Justamente eso. Hace años que hablamos de “agendas nacionales” alejadas de los problemas reales, mientras crecen las urgencias del bienestar económico de corto plazo y las demandas locales de cercanía, la calle, la plaza, los servicios básicos. En ese escenario, los territorios y las intendencias, esas que muchos solo recuerdan cuando hay que buscar votos, serán el verdadero punto de partida de la etapa que viene.

Recién a partir de Milei muchos comprendieron que, en la sociedad, había un cansancio profundo. Que no se trata solo de enojo, sino de agotamiento ante un sistema que promete derechos pero no garantiza respuestas. Que “la inflación es un fenómeno multicausal”, sí, pero al cual no se supo combatir. Además, cuando hay 9 millones de trabajadores y trabajadoras informales, cuando el pluriempleo se vuelve la única forma de llegar a fin de mes, y cuando la inseguridad golpea primero a los laburantes a las seis de la mañana, la agenda de la vida cotidiana no puede seguir reducida a consignas.
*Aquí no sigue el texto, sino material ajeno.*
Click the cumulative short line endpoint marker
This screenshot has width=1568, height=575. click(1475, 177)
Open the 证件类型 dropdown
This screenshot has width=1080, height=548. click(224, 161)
Ni mucho menos podemos seguir creyendo que “la unidad” alcanza para representar un proyecto político.

Si hay algo que desde el peronismo deberíamos entender mejor que nadie, es que el Estado no puede ser una carga: tiene que ser una herramienta eficaz, cercana y justa, capaz de responder rápido y bien. Esa fue siempre su razón de ser. Recuperarla no es nostalgia; quererla no es una posibilidad, sino un deber y una urgencia histórica.
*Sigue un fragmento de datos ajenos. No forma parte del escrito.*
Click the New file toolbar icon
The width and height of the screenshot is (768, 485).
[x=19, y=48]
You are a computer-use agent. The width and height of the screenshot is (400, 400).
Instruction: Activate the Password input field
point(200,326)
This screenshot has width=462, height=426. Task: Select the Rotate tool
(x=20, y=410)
El domingo 26 de octubre no solo expuso un resultado, sino que cristalizó y profundizó dos grietas. Una vertical, entre representantes y representados; y otra horizontal, entre el peronismo y su pueblo, entre el movimiento y la sociedad argentina.

Amigos, amigas, lectores, lectoras, compañeros y compañeras: a discutir, sin miedos, sin tutelajes, sin condicionamientos. Con respeto, con responsabilidad y, ante todo, con compromiso. Porque la mayor condena sería destinar a nuestro pueblo —a nuestros compatriotas, a quienes alguna vez les prometimos una vida mejor— a tener que elegir entre opciones que no representan sus sueños, solo por sostener una dirigencia que se defiende a sí misma en lugar de volver a representar a su gente.